The best way to meet Buyers when you are a start up is via Trade shows. There is no better way to schmooze, sell and to display your wares to those that are in the business of buying similar products.
Over 25 years, most of my most successful results have been heavily influenced by or somehow derived from industry Trade shows. The one thing that never gets cut in my schedule or in our company budget is Trade show attendance.
You do need to be efficient when you start up of course, some shows are more successful than others. If you are a typical Toy & Game business, I would suggest that you might benefit from exhibiting at your home country Trade show.

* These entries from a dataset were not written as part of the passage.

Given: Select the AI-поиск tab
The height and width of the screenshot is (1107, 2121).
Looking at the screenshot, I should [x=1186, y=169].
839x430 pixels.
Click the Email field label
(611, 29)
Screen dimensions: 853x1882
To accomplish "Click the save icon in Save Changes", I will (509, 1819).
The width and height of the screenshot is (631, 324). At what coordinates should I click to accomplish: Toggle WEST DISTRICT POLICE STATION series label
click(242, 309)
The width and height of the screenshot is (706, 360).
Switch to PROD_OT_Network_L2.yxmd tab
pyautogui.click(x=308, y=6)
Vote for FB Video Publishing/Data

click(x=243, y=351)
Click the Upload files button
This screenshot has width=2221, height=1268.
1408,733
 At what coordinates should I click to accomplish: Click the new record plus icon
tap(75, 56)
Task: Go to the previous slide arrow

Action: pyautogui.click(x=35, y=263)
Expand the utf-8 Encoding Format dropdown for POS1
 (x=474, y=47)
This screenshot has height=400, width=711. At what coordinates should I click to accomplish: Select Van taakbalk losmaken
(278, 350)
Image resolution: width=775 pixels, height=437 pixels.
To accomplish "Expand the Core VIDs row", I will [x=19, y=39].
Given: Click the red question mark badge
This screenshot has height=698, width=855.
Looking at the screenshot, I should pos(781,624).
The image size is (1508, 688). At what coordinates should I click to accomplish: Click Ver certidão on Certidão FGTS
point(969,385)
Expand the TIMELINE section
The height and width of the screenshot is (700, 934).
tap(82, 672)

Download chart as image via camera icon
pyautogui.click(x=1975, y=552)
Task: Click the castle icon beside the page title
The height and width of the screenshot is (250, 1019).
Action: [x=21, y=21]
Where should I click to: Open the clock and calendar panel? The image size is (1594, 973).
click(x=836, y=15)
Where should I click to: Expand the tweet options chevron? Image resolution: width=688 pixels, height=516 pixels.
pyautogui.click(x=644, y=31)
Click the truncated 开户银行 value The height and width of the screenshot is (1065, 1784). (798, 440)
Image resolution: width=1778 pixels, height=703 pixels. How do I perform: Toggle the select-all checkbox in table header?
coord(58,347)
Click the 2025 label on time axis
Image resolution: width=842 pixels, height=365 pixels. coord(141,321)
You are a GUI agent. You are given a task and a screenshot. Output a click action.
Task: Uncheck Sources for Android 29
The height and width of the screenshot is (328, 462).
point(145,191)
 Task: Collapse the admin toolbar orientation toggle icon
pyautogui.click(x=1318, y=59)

After that if you still have budget, then the Spielwarenmesse in Nuremberg is typically the best to meet international distributors and Retailers from around the world. Beyond that, you need to decide based on the specific needs of your business.
By the way – the topic of which Trade show companies should attend is the question I get asked most often. So I recorded a podcast episode to answer this question as broadly as possible, to listen to that podcast episode, just click here: https://playingatbusiness.libsyn.com/ep-107-which-toy-game-trade-shows-should-you-attend
These tips admittedly come from a fairly jaded perspective after a quarter of a century in this industry now and nearly 1.5 decades of helping startups. You might be the company that breaks all rules and bucks all precedents, I hope you are, but I have seen a couple of hundred companies come into this market and we have advised them at various stages of their journey. There are very few who succeeded who did not either adopt these 10 tips early in their journey, or didn’t do so, made mistakes, and then course corrected accordingly.
I wish you well with your journey.
Seeing new companies we have helped turn into the established companies at trade shows, on toy shelves and across the world of Toys & Games gives me great professional pride and fulfilment. Sometimes one of our clients goes onto become a major player, you might just be the next :)
Bon chance and remember “audentes Fortuna Iuvat” - Fortune favours the BRAVE.